Maja lockert die Stimmung auf: "Eigentlich können wir uns doch duzen – wir duzen uns alle hier," schlägt sie dem bei der ungewohnten Behandlung mit Pinsel, Lippenstift und Lidschatten etwas angespannten zweifachen Großvater vor. Stummes Nicken. Was soll er auch sonst machen? Sitzt er doch zurückgelehnt im Schminksessel und muss stillhalten. Gerade wird Eibischs Gesicht mit einem dicken Pinsel gepudert, er kann sich kaum bewegen. Maja kommt ihm ganz nah, er kann ihr Parfüm riechen. Sie begutachtet genau ihr Werk. Er schaut ihr bewundernd in die dunklen Augen. Blinzelt sie ihm zu?

Der Darwin-Darsteller wird unruhig, er rutscht auf dem Stuhl hin und her. Ein silberner Schatten blitzt auf. Ein Surren. Manfred Eibisch schwant nichts gutes. Da passiert es auch schon: Maja setzt einen Elektrorasierer am Kinn an. "Der Bart muss ab!", sagt sie in einem Ton, der keine Widerrede duldend. Eibisch probiert es trotzdem: "Aber der Produktionsleiter hat doch gesagt . . ."

Doch in der Maske hat Maja eindeutig das Sagen: "Sonst hält der Filmbart nicht." Die Diskussion ist beendet. Ein trauriger alter Darwin sinkt ihn den Friseurstuhl zurück und schließt die Augen – jetzt will gar nichts mehr sehen, schon gar nicht die hübsche, aber doch so grausame Maja.
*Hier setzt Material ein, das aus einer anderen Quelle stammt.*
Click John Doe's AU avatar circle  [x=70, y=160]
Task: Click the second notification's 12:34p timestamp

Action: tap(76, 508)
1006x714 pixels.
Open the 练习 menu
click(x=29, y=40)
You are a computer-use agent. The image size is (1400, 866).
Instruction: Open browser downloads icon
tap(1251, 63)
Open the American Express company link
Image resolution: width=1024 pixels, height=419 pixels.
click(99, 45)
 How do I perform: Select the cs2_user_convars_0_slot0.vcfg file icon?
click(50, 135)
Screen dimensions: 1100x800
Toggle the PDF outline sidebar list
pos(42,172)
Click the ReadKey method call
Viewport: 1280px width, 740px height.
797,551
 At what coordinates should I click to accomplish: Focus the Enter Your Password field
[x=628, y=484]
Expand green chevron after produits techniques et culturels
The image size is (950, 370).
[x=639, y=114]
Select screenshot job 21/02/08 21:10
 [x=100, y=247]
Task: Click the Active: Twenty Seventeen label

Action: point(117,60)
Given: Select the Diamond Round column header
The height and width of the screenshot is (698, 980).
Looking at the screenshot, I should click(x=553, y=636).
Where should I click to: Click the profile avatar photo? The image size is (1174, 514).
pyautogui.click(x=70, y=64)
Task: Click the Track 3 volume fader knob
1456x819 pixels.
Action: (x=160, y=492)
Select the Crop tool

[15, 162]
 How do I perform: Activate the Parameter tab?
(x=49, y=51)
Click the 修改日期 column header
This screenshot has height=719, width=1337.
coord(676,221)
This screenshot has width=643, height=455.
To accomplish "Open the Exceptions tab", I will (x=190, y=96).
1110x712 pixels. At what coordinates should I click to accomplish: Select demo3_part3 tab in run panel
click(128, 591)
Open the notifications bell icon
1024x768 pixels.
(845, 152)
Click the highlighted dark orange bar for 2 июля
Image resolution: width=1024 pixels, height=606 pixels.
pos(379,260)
Die attraktive junge Frau mit den dunklen Rehaugen klebt hier, hält dort ein Bartteil an. Und summt leise vor sich hin.

Als Manfred Eibisch die Augen dann wieder öffnet, blickt er im Schminkspiegel einem Greis entgegen. Der abrasierte Bart ist auf wundersame Weise zu einer grauen, haarigen, wallenden Pracht mutiert mit passenden Koteletten. Aus dem immer aktiven Senior im sportlichen Freizeitlook, der oft mit seinen Enkelkindern unterwegs ist und für die PK-Redaktion als "rasender Reporter" und Fotograf in Rufbereitschaft steht, ist unter Majas geschickten Händen ein Gentleman mit Zylinder im Stil eines englischen Landadeligen geworden.

Maja kommt mit Puder

"Na, wie gefällt Dir Dein neuer Bart" fragt Maja Beifall heischend. Eibisch, immer mehr in seiner Rolle als Charles Darwin, kann nur noch ergeben nicken. Während der Filmaufnahmen selbst kommt Maja immer wieder auf ihn zu, pudert hier, cremt dort und lobt seinen neuen tollen Bart. Auch mit dem Kameramann freundet sich der Pfaffenhofener schnell an – bis zu dem Augenblick, als dieser durch die Linse ein einzelnes Haar auf dem sonst kahlen Darwin-Kopf bemerkt. Wieder setzt Maja den surrenden Bartschneider an. Als die Maske nach den erfolgreichen Dreharbeiten am Abend wieder abgenommen wird, merkt Eibisch, dass der nette Kameramann ihn nicht mehr erkennt. "Nur gut, dass mein Bart wieder nachwächst, zumindest bis zum nächsten Film!" Ob dann die hübsche Maja wieder die Maske macht"

An einem Drehtag im Botanischen Garten muss Manfred Eibisch auf seinen Einsatz etwas warten. Er geht die langen Gänge der Forschungslabors im dortigen Zentralgebäude entlang – "Schauspielern heißt wohl warten", stellt er fest. Da steht eine Tür zu einem Forschungslabor offen. Eine Frau sitzt an einem Mikroskop und arbeitet. Dann schaut sie hoch, fassungsloses Erstaunen zeichnet sich in ihrem Gesicht ab: "Dar. . ., Darwin, Charles Darwin – aber wo kommen Sie denn her"

Die sechs Folgen über Charles Darwin sind ab Dienstag, 27. Oktober, immer dienstags um 22.45 Uhr auf BR-alpha zu sehen.